SoFi Technologies: Should You Invest or Pass?
SoFi Soaring, but Still Undervalued?
Strap in, investors, as SoFi Technologies (SOFI) has been a rollercoaster ride lately. Despite a 106% surge in the past five months, shares are still 44% below their peak. But with lower interest rates potentially fueling growth, is it time to buy, sell, or hold this fintech titan?
Massive Aspirations
SoFi's strength lies in its digital platform and exceptional user experience. The company offers a range of financial services, aiming to be a one-stop-shop for all your financial needs. CEO Anthony Noto, known for his ambitious nature, declared, "Our aim is to become a top 10 financial institution. It's not a question of if, but when"[1].

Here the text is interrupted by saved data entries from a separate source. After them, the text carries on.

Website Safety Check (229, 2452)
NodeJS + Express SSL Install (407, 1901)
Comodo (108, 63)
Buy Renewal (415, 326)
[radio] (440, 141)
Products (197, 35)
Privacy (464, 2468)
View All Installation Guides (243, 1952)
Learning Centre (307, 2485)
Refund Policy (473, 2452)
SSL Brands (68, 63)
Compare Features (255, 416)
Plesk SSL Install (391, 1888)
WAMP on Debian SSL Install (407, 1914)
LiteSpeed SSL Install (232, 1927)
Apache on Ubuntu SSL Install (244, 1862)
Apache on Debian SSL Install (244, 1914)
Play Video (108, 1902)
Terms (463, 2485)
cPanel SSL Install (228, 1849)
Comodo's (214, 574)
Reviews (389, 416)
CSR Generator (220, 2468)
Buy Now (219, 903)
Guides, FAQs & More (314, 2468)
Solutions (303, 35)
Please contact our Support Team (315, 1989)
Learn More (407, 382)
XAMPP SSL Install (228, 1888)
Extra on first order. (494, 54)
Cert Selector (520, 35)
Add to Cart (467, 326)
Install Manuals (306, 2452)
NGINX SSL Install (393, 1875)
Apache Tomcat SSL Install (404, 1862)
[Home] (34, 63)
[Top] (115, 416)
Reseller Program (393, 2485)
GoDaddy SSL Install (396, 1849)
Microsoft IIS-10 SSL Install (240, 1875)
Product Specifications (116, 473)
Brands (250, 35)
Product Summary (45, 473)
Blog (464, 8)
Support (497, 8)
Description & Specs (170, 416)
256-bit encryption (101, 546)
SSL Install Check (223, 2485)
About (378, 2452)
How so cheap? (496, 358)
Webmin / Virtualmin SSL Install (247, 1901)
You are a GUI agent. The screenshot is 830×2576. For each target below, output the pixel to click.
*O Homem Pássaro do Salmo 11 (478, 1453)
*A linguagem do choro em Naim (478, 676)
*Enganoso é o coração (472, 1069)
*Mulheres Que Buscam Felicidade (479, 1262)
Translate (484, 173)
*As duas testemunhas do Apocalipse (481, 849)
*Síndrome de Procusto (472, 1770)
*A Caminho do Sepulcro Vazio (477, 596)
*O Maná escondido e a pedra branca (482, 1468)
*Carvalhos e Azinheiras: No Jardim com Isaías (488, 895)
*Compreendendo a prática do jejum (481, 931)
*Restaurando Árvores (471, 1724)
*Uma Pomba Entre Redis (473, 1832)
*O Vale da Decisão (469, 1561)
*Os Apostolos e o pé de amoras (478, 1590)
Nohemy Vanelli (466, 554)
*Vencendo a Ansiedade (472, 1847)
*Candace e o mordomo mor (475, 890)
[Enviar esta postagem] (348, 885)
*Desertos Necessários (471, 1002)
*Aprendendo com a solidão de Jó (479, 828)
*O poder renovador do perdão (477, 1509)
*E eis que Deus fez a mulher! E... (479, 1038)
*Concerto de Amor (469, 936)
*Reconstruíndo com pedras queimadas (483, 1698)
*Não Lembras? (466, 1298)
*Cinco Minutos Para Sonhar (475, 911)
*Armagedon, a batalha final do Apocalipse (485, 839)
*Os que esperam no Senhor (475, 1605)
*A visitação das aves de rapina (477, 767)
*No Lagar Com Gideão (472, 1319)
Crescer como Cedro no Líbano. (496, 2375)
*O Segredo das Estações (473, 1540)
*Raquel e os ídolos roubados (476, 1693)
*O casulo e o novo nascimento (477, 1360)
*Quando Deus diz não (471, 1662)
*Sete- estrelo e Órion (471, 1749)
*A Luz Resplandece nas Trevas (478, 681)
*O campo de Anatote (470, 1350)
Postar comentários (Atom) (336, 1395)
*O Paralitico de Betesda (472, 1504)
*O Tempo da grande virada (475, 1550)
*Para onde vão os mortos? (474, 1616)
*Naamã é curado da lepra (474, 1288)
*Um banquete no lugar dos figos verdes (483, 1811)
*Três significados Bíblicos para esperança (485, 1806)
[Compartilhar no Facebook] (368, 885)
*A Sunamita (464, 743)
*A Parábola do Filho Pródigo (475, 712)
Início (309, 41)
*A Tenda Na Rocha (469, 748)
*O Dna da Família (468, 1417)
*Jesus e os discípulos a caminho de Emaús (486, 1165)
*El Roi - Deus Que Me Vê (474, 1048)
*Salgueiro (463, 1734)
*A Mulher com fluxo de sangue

That's a bold target, considering that the 10th largest U.S. bank, Toronto-Dominion Bank, boasts $400 billion in assets[1]. SoFi's assets, however, lag significantly behind at $34 billion as of Sept. 30[1]. But the growth trajectory is nothing short of impressive.
In Q3, SoFi added 35% more customers to its 9.4 million user base, the highest in any three-month period[1]. Revenue surged 30%, driven by its expand-and-conquer strategy. Customers might start with a high-yield savings account, then gradually sign up for credit cards or mortgages to deepen their relationship with SoFi[1].
Financially, SoFi has made remarkable progress. The company has reported four consecutive quarters of positive earnings per share (EPS)[1]. This signifies the benefits of scale and the company's ability to grow at a remarkable pace while controlling costs.
Not a Bargain Anymore?
At a current price-to-sales (P/S) ratio of 6.1, SoFi's shares are well above their historical average of 4.2[2]. In fact, they're more expensive now than they were three months ago, indicating a positive market sentiment[2].
Considering SoFi's profits, we can also analyze its forward price-to-earnings (P/E) ratio. Management projects EPS of $0.68 (at the midpoint) in 2026, with the stock currently trading at a P/E ratio of over 21[2].
While SoFi's stock is no longer a bargain, the company's fundamentals are strong. Its growing customer base, revenue, and profits suggest a promising future. So, what's the best move for investors?
From a fundamental perspective, SoFi's business is thriving. If you're still bullish, maybe the best approach is to hold onto your shares to capitalize on SoFi's potential success in the future.
But remember, as with any investment, diversification is key, and research is crucial. Don't invest more than you can afford to lose, and always consider seeking advice from a financial advisor before making any investment decisions.
Analysts' Perspective
Analysts' recommendations for SoFi Technologies are mixed, leaning towards a hold. The average consensus price target is $11.71, representing a projected downturn of 35.06% from the current price[3]. Some analysts have upgraded their price targets, while others have maintained underperform ratings with higher price targets[3].
Given the mixed signals, holding the stock could be a wise choice while awaiting further developments. As always, it's essential to do your own research and make informed decisions based on your own risk tolerance and investment goals.
Despite SoFi's ambitious aim to become a top 10 financial institution, its assets still lag significantly behind those of larger institutions. To continue its growth, investors might consider investing money in SoFi, given its increasing number of customers and surging revenue. However, with SoFi's shares currently trading at a higher price-to-sales ratio than before, one should proceed with caution and consider the company's strong fundamentals and future prospects before making any investment decisions.